World Series of Poker
- Bracelet: None
- Money finishes: 8
- Highest WSOP Main Event finish: 232nd, 2006

European Poker Tour
- Title: 1
- Final tables: 3
- Money finishes: 3

= Michael Martin (poker player) =

American poker player

Michael Martin (born in Merrick, New York) is an American professional poker player from Washington Crossing, Pennsylvania who was the winner at the European Poker Tour (EPT) £5,200 EPT London Main Event earning £1,000,000.

== Poker ==

=== World Series of Poker ===
Martin has cashed eight times at the WSOP, most notably finishing in 232nd place at the 2006 World Series of Poker Main Event earning $42,882 out of a field of 8,773 entries and finishing runner-up at the $5,000 No Limit Hold'em WSOP Circuit Championship event earning $94,263.

=== European Poker Tour ===
Martin has made three final tables at the European Poker Tour, his first was at the EPT Grand Final, in Monte Carlo in season 4 finishing 5th for €421,000 ($666,171) with a final table that included online professional poker player Isaac "westmenloAA" Baron (4th), Luca Pagano (6th), Antonio Esfandiari (8th) and the winner Glen Chorny. Then later winning the 2008 EPT London event in season 5, earning £1,000,000 ($1,831,099) in a final table which included Team Pokerstars Pro member Marcin Horecki (3rd) and WSOP bracelet winner Alan Smurfit (6th).
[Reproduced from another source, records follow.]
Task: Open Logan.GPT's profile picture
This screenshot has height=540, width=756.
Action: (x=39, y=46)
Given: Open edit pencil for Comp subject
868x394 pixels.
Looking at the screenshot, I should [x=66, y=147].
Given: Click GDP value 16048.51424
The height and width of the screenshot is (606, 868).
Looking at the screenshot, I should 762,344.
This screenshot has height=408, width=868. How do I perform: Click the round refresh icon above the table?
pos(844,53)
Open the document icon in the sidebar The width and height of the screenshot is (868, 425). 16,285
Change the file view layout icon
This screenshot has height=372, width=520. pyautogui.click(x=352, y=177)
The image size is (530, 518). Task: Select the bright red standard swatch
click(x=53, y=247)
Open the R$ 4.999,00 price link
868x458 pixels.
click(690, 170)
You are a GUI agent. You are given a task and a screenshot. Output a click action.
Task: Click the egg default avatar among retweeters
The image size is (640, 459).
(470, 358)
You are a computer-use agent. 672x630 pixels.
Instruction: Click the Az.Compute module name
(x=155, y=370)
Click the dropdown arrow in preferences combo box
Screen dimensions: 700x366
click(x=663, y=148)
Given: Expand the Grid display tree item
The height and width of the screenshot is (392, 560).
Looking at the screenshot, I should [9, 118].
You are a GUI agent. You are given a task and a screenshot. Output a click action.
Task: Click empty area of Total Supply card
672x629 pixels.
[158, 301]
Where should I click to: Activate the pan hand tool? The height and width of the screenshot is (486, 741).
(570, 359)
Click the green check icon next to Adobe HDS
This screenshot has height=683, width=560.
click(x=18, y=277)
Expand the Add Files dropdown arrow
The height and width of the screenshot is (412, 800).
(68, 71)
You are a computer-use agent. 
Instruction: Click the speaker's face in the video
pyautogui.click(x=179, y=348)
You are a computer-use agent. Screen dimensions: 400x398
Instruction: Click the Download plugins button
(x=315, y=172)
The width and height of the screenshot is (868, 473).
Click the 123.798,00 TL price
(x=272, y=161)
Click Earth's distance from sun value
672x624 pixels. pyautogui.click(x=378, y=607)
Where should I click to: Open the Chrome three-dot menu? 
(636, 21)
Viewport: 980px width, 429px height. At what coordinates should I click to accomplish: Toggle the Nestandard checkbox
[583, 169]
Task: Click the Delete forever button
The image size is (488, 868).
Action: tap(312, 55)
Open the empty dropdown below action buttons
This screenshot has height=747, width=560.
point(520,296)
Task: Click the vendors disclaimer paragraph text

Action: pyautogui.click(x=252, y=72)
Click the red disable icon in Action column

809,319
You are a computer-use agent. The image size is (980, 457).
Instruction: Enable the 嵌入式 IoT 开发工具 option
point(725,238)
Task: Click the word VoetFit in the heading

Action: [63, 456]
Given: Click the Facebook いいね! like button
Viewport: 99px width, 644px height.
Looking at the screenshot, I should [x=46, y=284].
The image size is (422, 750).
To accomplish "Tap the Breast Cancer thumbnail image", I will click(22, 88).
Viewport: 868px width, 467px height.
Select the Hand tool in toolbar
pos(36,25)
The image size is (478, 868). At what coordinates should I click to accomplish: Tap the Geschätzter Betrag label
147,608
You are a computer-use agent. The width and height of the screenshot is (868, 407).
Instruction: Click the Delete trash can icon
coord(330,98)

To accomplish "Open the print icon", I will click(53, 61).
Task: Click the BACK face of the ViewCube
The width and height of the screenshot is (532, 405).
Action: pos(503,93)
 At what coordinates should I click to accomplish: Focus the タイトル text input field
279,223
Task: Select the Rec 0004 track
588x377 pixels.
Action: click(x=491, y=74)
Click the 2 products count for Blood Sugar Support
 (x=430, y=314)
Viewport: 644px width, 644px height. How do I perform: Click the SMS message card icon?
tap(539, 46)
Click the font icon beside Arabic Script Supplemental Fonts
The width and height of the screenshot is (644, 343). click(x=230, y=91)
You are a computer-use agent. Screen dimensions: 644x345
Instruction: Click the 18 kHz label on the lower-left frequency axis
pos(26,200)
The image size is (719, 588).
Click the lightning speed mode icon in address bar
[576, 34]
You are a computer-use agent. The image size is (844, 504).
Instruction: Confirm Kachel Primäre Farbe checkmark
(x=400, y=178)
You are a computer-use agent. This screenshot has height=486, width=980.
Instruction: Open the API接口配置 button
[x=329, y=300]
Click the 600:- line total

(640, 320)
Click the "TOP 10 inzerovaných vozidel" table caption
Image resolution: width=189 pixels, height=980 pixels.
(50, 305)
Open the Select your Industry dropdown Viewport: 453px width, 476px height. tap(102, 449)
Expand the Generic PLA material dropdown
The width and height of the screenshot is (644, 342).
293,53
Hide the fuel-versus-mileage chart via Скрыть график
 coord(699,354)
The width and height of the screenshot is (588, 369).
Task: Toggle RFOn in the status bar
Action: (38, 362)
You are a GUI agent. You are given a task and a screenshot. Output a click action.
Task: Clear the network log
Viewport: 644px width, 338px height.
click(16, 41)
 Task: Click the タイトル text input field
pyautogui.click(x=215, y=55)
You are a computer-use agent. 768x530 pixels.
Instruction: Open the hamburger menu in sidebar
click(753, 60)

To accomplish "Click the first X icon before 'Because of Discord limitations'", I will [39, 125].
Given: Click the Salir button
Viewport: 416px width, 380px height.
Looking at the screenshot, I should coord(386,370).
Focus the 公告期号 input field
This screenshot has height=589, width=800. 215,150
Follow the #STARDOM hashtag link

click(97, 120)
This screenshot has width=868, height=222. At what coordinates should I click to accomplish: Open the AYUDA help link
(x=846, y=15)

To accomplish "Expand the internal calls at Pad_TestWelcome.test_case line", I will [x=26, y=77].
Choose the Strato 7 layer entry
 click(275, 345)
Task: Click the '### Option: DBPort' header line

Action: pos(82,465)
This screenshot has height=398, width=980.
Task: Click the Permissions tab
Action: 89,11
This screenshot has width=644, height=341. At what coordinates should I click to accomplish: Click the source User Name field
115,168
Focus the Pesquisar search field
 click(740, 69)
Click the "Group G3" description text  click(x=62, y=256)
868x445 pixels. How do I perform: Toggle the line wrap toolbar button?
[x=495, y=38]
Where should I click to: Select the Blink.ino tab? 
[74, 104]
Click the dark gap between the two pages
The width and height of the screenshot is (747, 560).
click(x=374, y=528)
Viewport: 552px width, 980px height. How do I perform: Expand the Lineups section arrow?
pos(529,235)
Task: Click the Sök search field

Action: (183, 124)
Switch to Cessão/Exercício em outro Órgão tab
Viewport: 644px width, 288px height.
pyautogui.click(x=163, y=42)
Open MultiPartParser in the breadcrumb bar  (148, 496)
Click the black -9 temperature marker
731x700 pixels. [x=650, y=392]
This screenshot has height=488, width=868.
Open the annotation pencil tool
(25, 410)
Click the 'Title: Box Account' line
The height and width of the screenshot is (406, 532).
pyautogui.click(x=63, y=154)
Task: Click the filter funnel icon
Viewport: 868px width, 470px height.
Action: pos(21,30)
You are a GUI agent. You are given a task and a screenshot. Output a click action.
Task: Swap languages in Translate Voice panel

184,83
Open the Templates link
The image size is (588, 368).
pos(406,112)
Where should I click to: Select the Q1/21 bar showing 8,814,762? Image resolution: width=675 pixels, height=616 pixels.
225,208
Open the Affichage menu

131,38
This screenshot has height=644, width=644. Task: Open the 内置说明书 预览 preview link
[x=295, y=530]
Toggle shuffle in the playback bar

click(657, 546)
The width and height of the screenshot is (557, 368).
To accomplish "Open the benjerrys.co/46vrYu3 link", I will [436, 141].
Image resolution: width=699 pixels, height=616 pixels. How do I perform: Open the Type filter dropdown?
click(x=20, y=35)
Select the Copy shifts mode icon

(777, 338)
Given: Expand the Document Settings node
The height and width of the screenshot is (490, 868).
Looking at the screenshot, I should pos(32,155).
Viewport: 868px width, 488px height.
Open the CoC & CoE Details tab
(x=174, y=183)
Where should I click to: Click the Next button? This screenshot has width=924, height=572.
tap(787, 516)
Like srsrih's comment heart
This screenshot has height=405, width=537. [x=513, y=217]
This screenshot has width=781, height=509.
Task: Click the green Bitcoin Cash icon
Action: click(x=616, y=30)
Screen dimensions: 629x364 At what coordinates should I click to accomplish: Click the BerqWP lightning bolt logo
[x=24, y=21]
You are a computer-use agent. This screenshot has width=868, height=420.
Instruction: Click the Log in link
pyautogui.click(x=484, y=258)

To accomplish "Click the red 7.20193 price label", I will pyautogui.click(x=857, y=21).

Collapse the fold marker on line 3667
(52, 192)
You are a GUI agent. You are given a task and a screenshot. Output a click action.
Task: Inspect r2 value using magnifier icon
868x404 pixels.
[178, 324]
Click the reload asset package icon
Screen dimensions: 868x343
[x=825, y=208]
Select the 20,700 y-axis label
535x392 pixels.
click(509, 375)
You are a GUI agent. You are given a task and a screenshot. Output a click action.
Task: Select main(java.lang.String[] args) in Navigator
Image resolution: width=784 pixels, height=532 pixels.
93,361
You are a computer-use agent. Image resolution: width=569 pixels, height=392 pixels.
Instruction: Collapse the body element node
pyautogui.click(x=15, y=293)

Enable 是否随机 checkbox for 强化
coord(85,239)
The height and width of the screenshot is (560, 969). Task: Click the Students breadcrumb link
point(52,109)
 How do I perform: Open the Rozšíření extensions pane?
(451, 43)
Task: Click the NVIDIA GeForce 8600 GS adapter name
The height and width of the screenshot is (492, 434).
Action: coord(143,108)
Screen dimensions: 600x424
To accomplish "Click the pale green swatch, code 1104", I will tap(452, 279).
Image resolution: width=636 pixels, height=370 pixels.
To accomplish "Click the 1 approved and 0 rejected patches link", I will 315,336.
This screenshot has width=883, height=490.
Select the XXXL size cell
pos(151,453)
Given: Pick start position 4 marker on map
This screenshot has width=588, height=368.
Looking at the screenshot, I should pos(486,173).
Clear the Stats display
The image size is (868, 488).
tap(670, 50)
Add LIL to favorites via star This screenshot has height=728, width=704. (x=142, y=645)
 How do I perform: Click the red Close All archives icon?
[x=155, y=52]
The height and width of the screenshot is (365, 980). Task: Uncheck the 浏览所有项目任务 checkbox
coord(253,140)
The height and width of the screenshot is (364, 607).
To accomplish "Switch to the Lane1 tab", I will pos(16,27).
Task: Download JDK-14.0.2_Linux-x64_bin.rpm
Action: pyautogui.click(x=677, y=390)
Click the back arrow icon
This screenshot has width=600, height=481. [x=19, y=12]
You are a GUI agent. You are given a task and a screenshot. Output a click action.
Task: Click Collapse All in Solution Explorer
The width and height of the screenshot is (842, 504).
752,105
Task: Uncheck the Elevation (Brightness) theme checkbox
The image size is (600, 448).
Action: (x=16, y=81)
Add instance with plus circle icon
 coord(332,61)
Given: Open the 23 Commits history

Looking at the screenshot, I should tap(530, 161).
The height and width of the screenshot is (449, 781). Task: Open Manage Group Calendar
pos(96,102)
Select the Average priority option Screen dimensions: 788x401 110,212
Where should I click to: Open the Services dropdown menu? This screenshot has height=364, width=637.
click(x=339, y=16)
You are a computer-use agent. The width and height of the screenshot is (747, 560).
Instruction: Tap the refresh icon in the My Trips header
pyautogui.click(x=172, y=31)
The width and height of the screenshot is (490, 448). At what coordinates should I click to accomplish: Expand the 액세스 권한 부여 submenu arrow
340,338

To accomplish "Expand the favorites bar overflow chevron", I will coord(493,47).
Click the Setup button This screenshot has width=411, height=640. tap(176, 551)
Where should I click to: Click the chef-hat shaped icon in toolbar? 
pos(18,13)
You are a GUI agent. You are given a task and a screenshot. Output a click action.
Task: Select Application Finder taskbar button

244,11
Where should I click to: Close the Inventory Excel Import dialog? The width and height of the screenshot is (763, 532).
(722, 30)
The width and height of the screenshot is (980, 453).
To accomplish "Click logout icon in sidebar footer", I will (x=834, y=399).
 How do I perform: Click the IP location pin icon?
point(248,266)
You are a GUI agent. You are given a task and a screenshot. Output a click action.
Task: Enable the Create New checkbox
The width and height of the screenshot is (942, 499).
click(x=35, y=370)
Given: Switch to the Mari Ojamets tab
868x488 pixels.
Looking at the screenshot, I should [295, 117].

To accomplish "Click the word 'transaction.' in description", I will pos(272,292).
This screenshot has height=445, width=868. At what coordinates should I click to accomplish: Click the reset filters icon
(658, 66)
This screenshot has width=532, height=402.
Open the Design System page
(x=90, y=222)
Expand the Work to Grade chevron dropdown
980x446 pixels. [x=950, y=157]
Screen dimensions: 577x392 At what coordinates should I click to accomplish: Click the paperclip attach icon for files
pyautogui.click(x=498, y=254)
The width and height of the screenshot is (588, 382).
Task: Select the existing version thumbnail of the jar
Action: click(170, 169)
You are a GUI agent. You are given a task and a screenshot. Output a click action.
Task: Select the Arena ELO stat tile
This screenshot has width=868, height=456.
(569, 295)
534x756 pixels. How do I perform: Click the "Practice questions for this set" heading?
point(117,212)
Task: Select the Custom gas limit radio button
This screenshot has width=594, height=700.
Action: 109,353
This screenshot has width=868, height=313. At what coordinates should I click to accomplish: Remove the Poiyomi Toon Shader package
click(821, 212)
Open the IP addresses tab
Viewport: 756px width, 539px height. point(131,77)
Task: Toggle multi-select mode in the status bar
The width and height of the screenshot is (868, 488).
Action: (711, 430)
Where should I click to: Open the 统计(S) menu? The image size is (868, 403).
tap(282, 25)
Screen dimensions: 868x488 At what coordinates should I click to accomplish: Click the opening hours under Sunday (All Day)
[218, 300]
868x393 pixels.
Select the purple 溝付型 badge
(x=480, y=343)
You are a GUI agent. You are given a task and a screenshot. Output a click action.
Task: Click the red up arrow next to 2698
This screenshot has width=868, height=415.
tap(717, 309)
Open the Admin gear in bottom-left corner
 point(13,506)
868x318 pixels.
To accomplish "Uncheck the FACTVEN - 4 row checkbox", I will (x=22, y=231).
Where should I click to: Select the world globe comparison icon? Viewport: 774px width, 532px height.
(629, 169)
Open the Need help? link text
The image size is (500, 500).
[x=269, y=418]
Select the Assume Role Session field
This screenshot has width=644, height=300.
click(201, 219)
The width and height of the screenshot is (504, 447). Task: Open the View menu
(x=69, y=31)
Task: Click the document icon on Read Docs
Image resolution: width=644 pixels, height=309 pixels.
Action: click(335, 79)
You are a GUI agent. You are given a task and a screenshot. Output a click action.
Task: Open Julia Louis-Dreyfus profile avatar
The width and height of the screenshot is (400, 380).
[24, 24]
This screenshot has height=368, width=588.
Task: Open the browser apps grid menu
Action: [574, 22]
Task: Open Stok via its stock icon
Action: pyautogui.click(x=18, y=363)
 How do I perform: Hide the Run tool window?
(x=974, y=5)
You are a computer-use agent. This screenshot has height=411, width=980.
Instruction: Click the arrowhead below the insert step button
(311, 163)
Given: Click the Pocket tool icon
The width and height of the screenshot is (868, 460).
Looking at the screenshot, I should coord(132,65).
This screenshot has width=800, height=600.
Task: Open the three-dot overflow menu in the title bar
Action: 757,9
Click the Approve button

=== Master Classics of Poker ===
In November 2007, Martin was runner up at Amsterdam's Master Classics of Poker earning $531,961. The Master Classics of Poker is organized by the Holland Casino Amsterdam.

=== Epic Poker League ===
In 2011, the Epic Poker League was launched. It is a series of poker tournaments begun in 2011 by Federated Sports + Gaming. The League is exclusionary in that it is only open to poker players who have met certain qualification criteria based on earnings, final tables and other criteria. Comparing itself to the PGA of Golf, this new league will be the avenue for the top professional poker players in the world to compete against each other. To date, 218 of the world's best live tournament players have already qualified for the Epic Poker League and Martin was included in the initial induction to this league. This inclusion ranks him amongst the top 218 tournament players in the world.

As of 2008, his total live tournament winnings exceed $3,200,000.